A total of 264 patients from 7 centers were included. The median age was 19 years (range, 1-65), and 64.8% were males. The predominant phenotype was B-cell precursor ALL in 90.5%; in these, BCR/ABL was present in 19.7%. CNS infiltration was present in 11.8% of patients, and 25.8% of patients had been exposed to blinatumomab. Most patients had good performance status and no comorbidities. The median number of previous treatment lines was 2 (range, 1-8). HCT was performed in first complete remission (CR1) in 20.8% of patients, in second remission or beyond (CR2+) in 72.3%, and in refractory disease in 6.8%. Measurable residual disease was positive before HCT in 13.9 A chemotherapy-based myeloablative conditioning (MAC) regimen was administered in 51.9% of patients, while total body irradiation (TBI)-based conditioning was used in 9.8%. Median CD34+ cell administered was 8.6 X 106/kg. Peripheral blood was the stem cell source in all cases. HCT donors were from haploidentical donors in 75.3%, compared to 26.1% from matched related donors, with a single matched unrelated donor. The median age of donors was 30 years, 64% were males, and their relationship to patients was sibling in 54.9%, parent in 40.2%, and an offspring in 3.8%.
The median time to neutrophil and platelet engraftment was 14 days (IQR, 13.0-16.3), and 15 days (IQR, 13.0-18.0), respectively. Primary graft failure occurred in 6.8%. The median follow-up was 25 months. Grade II-IV acute graft versus host disease (GVHD) had an incidence of 30.6 (95% CI, 24.8-36.6), whereas the 2-year overall incidence of moderate or severe chronic GVHD was 23.7% (95% CI, 18.3-29.5). The 24-month OS and DFS were 56.2% (95% CI, 49.1-62.7) and 43.4% (95% CI, 36.6-50.1), respectively. The 2-year overall cumulative incidences of relapse and non-relapse mortality (NRM) were 41.7% (95% CI, 35.0-48.3) and 14.8% (95% CI, 10.6-19.8), respectively.
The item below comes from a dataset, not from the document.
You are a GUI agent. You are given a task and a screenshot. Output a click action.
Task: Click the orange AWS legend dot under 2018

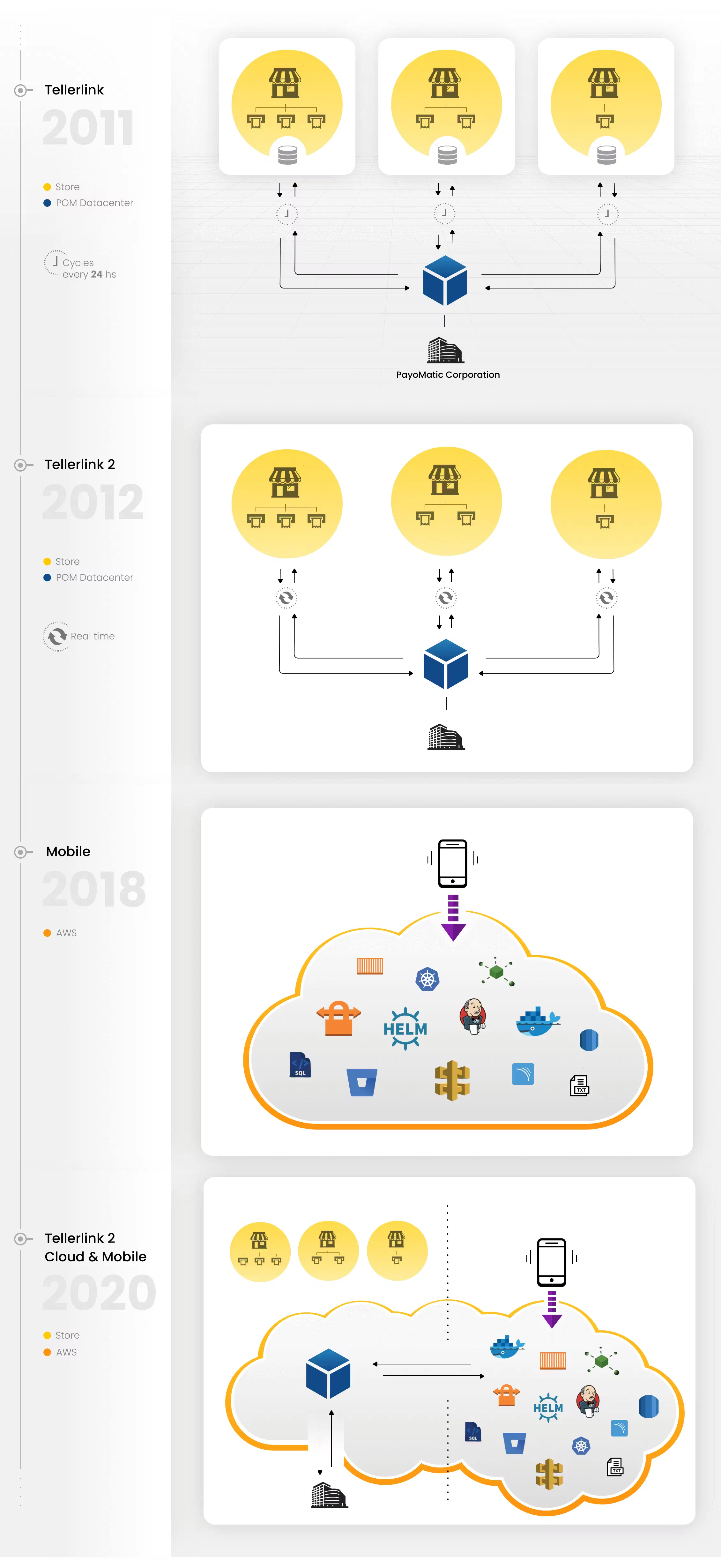[x=47, y=933]
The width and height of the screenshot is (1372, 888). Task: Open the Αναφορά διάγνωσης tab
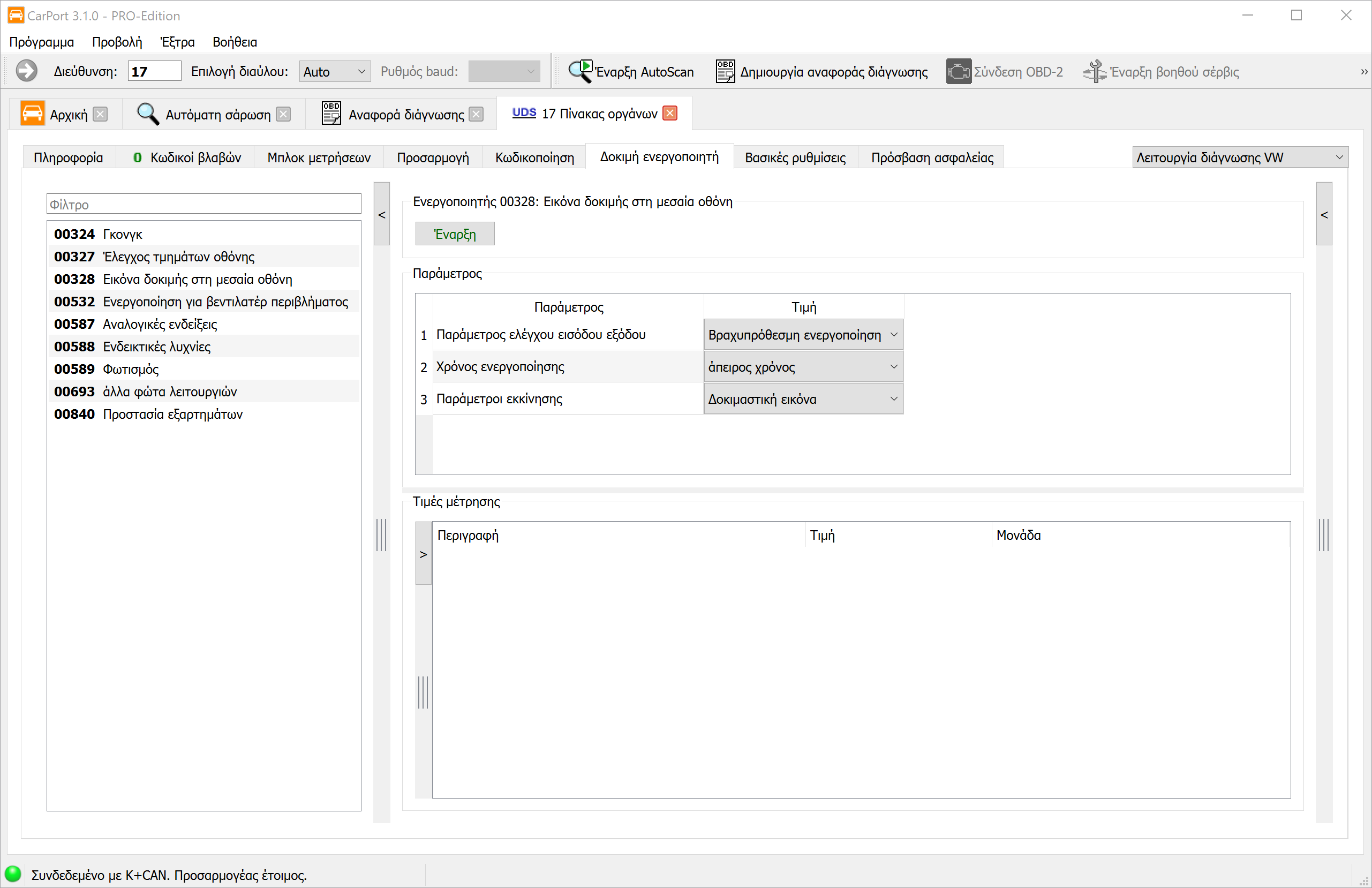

In the multivariable analysis for OS, significant predictors were CR2+ status (HR 1.651, 95% CI, 1.133-2.407; p=0.009) and chemotherapy-based MAC (HR 1.601, 95% CI, 1.085-2.362; p=0.018). For DFS, only CR2+ status was significant on multivariable analysis (HR 1.746, 95% CI, 1.245-2.449; p=0.001). Twenty-three patients (8.7%) underwent a second HCT.CONCLUSIONS: HCT in ALL patients constitutes an ongoing therapeutic challenge. Despite recent advancements, cooperation and support between different transplant centers is crucial to a better characterization of ALL in resource- limited settings, as it assists in improving outcomes for survival, complications and quality of life.